EXERCISE DIRECTIONS
Look through the records and copy each line that has "computer" in it.

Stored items
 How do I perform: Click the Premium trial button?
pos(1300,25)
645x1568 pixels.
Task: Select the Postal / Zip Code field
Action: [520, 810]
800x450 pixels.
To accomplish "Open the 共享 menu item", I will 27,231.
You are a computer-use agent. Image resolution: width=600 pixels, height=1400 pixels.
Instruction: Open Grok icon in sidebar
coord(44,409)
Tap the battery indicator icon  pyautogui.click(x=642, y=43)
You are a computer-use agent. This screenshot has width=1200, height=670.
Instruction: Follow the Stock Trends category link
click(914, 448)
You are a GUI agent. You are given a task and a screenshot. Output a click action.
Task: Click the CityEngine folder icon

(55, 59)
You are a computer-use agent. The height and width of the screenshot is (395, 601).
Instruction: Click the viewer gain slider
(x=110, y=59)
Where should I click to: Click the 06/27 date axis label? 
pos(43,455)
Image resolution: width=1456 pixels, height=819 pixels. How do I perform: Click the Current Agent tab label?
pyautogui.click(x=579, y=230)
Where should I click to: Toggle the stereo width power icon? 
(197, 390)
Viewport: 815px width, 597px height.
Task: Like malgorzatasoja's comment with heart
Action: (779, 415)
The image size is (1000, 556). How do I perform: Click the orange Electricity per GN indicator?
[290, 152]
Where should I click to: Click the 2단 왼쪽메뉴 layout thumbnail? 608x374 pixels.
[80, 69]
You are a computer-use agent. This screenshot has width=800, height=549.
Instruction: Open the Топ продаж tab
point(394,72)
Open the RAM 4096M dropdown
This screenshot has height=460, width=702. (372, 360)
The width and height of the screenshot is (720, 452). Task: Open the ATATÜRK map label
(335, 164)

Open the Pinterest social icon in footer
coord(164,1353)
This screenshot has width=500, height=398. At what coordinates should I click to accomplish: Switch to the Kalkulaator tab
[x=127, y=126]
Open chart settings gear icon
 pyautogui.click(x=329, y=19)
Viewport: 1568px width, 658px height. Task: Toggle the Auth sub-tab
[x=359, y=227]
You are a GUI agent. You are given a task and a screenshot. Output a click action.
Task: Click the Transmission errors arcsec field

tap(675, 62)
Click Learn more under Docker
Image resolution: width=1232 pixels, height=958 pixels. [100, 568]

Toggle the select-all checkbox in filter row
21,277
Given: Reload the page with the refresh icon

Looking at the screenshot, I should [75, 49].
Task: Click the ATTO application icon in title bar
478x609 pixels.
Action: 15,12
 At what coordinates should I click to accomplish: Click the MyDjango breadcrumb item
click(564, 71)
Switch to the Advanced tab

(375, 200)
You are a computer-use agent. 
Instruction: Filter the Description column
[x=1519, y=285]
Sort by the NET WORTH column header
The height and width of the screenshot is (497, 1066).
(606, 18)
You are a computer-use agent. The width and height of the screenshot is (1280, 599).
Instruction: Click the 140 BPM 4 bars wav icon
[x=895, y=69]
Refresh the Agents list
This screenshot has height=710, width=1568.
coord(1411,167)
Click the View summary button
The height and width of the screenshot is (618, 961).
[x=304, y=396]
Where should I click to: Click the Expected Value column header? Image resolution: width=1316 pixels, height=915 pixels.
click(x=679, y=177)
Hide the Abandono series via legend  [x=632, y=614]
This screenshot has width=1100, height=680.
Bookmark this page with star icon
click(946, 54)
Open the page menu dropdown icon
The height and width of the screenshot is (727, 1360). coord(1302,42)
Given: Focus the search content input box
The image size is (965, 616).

FINISHED TASK
You are a computer-use agent. Image resolution: width=600 pixels, height=1400 pixels.
You are a computer-use agent. This screenshot has width=1200, height=670.
You are a computer-use agent. The height and width of the screenshot is (395, 601).
You are a computer-use agent. This screenshot has width=800, height=549.
You are a computer-use agent. 
You are a computer-use agent. The width and height of the screenshot is (1280, 599).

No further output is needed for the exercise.